Tasks and exercises:
**a.** List every module or name that the regression notebook below brings in with an import statement.
**b.** Proceed with the regression notebook below, picking up right after its last line.

Given passage:
+--

In [None]:
%load_ext autoreload
%autoreload 2

import numpy as np
import matplotlib.pyplot as plt
%matplotlib inline
%config InlineBackend.figure_format = 'svg'

In [None]:
# Import custom data generation models from the mfpi folder
import sys
sys.path.append("../")
from mfpi import data_gen_models as data

## Data generating model

We generate data from a toy model with one explanatory variable and one response variable.

In [None]:
# Set a random seed for reproducibility
np.random.seed(2023)

In [None]:
# Choose a data-generating model from the following options (1, 2, 3, 4, or 5)
data_model_index = 1

if data_model_index==1:
    # Linear model with homoscedastic errors
    data_model = data.Model_Reg1()
elif data_model_index==2:
    # Linear model with heteroschedastic errors
    data_model = data.Model_Reg2()
elif data_model_index==3:
    # Linear model with heavy-tail errors
    data_model = data.Model_Reg3()
elif data_model_index==4:
    # Non-linear model with homoscedastic errors
    data_model = data.Model_Reg4()
elif data_model_index==5:
    # Non-linear model with heteroschedastic errors
    data_model = data.Model_Reg4(a=1)
else:
    print("Error: unknown data model")
    data_model = None

In [None]:
# Generate the labeled data
n_data = 1000
X_data, Y_data = data_model.sample(n_data)

# Generate the test data
n_test = 1000
X_test, Y_test = data_model.sample(n_test)

# Prepare to make side-to-side plots
plt.figure(figsize=(12,3.5))

# Plot histogram of Y values
plt.subplot(1, 2, 1)
plt.hist(Y_data, alpha=0.5)
plt.xlabel("Y")
plt.ylabel("Frequency")
plt.title("Histogram of Y values ({:d} observations)".format(n_data))

# Make scatter plot of the data
plt.subplot(1, 2, 2)
plt.scatter(X_data[:,0], Y_data, alpha=0.5)
plt.xlabel("X")
plt.ylabel("Y")
plt.title("Data ({:d} observations)".format(n_data))
plt.show()

## Warmup: Linear regression

Let's see what happens if we try to apply linear regression to these data.

In [None]:
import statsmodels.api as sm
from statsmodels.sandbox.regression.predstd import wls_prediction_std

# Fit a linear model with ordinary least squares
linear_model = sm.OLS(Y_data,sm.add_constant(X_data)).fit()

# Compute the regression function over a fine grid of x-values
x_grid = np.linspace(0,1,1000)
X_grid = np.reshape(x_grid, (len(x_grid),1))
f_hat_linear = linear_model.predict(sm.add_constant(X_grid))

# Plot the regression function
plt.scatter(X_data[:,0], Y_data, alpha=0.5)
plt.plot(x_grid, f_hat_linear, color="black")
plt.xlabel("X")
plt.ylabel("Y")
plt.title("Data and linear regression function")
plt.show()

We can try to use linear regression theory to compute prediction intervals.  

In [None]:
# Nominal significance level (1 - coverage level)
alpha = 0.1

# Apply the fitted model to the grid of x values
pred_grid = linear_model.get_prediction(sm.add_constant(X_grid)).summary_frame(alpha=alpha)

+--

Material:

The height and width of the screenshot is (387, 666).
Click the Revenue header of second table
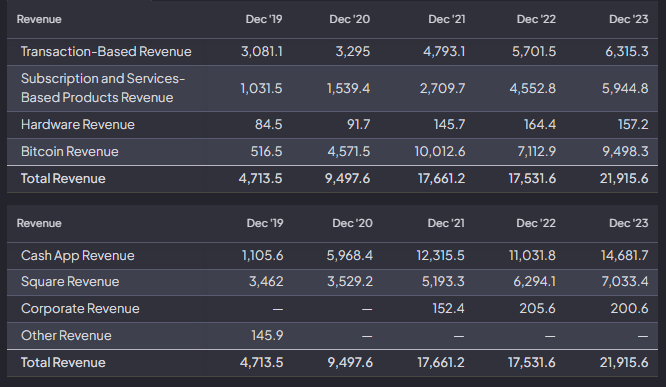point(39,223)
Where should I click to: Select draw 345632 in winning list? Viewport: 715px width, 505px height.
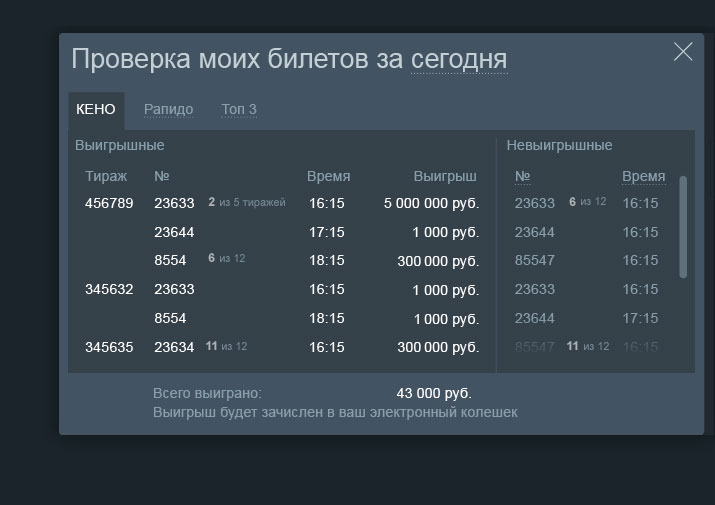coord(109,289)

+--

Responses per task:
**a.**
- numpy (as np)
- matplotlib.pyplot (as plt)
- sys
- data_gen_models from mfpi (as data)
- statsmodels.api (as sm)
- wls_prediction_std from statsmodels.sandbox.regression.predstd

**b.**
pred_grid

In [None]:
# Plot the prediction bands over the grid of x-values
linear_bands = np.array(pred_grid)[:,[4,5]]

plt.scatter(X_data[:,0], Y_data, alpha=0.5)
plt.plot(x_grid, f_hat_linear, color="black")
plt.plot(x_grid, linear_bands[:,0], color="red")
plt.plot(x_grid, linear_bands[:,1], color="red")
plt.xlabel("X")
plt.ylabel("Y")
plt.title("Training data and linear regression prediction bands (alpha: {:.2f})".format(alpha))
plt.show()

In [None]:
# Construct prediction intervals for all test points
pred_test = linear_model.get_prediction(sm.add_constant(X_test)).summary_frame(alpha=alpha)
pred_test

In [None]:
def eval_predictions(X_test, Y_test, lower, upper, show_plot=True):
    covered = (Y_test>=lower) * (Y_test <= upper)
    coverage = np.mean(covered)
    width = np.mean(upper-lower)
        
    # Plot the prediction bands and compare them to the test data
    if show_plot:
        order = np.argsort(X_test[:,0])
        plt.scatter(X_test[order,0], Y_test[order], alpha=0.5)
        plt.plot(X_test[order,0], lower[order], color="red")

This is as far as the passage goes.